The usage could look something like this:

import { DateTime } from "luxon/strict";

const dt = DateTime.fromISO("blah"); // throws
const s: string = dt.toISO(); // always string, never null
ab-pm commented 1 year ago

This sounds like a good idea. I'd even make this the default (which, admittedly, would require a major version bump).

I guess we all concur that a global mutable throwOnInvalid setting is not working for a lot of use cases. However, exporting two separate modules (be it luxon and luxon/strict, luxon/sloppy and luxon, or even just { ValidDateTime, AnyDateTime } from 'luxon') has its drawbacks as well. This would require two distinct class objects with different static methods. Should they still share their prototype, so that new DateTime() instanceof ValidDateTime (and vice versa)? Should they be subclasses, with ValidDateTime extends AnyDateTime? (Gladly, being immutable, one actually is a subtype of the other, avoiding the circle-ellipse problem). This might lead to a major refactoring of the JS code base.

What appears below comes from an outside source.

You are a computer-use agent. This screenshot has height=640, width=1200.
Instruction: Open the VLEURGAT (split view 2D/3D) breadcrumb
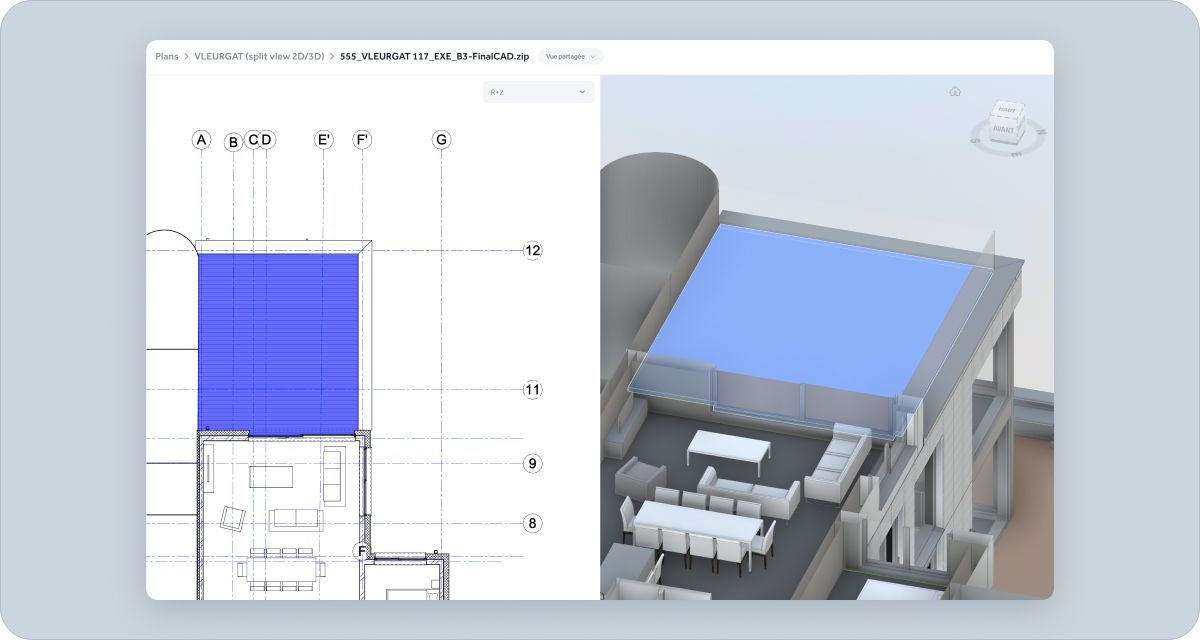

The alternative would be to keep only one class, and make the isValid assertion only on the type level. In that case, all of the (parsing?) methods that might create invalid dates would be duplicated, e.g. DateTime.fromISO and DateTime.fromValidISO. Or maybe we'd just make throwOnInvalid into one of the options that can be passed to the parsing methods, so that it can be controlled on a more fine-grained level?

lkhari commented 1 year ago

I think removal of the global throwOnInvalid make sense, a lot of people don't read the whole documentation. Adding on to @ab-pm

A simple solution would be to split everything in to 3 classes, you have your main constructor class(i.e fromISO) and then you have your DateTime class, which has all the methods we use and love, and then we have the InvalidDateTime. Or to be honest the constructor fns can stay in DateTime.

The main constuctor fns will have new functions using the prefix safe similar to zod for "non throw error on invalid" such as

    static function utc(): DateTime // no arguements shouldn't return invalidDateTime
    static function safeUtc(...): DateTime // safeUtc should most like have types for some arguments

    static function fromIso(....): DateTime // this will throw an error
    static function safeFromIso(....): DateTime | InvalidDateTime

DateTime and InvalidDateTime wouldn't share the same functions, since InvalidDateTime is only really needed to get the reason of it's invalidity (from my understanding, use cases could be nice if i'm wrong). And to distingiush between the two classes you can just have a typeGuard fn. Like

class DateTime {
  isValid(): true {
    return true;
  }
}

class InvalidDateTime {
  isValid(): false {
    return false;
  }
}

const isDateTime=(a: DateTime | InvalidDateTime): a is DateTime => a.isValid()
CarsonF commented 12 months ago

I don't like the separate exports approach, like luxon/strict. Then you have two types and its easy to mix them up and hard for your editor to know which one you want.

If it were up to me I'd have

class DateTime {
  static fromX(...): DateTime // or throws error with information
  static maybeFromX(...): DateTime | ErrorInfo;
}

sub maybe for safe or whatever.

I just don't see the use case for carrying invalid data forward. Handle your invalid data right there at conversion with an if statement or a catch statement.

schmod commented 8 months ago

Another possibility would be to just make this available as an option on any methods that could potentially throw (ie. DateTime.fromISO(str, { throwOnInvalid: true }))

It's more verbose, but it'd easily be the least-disruptive change.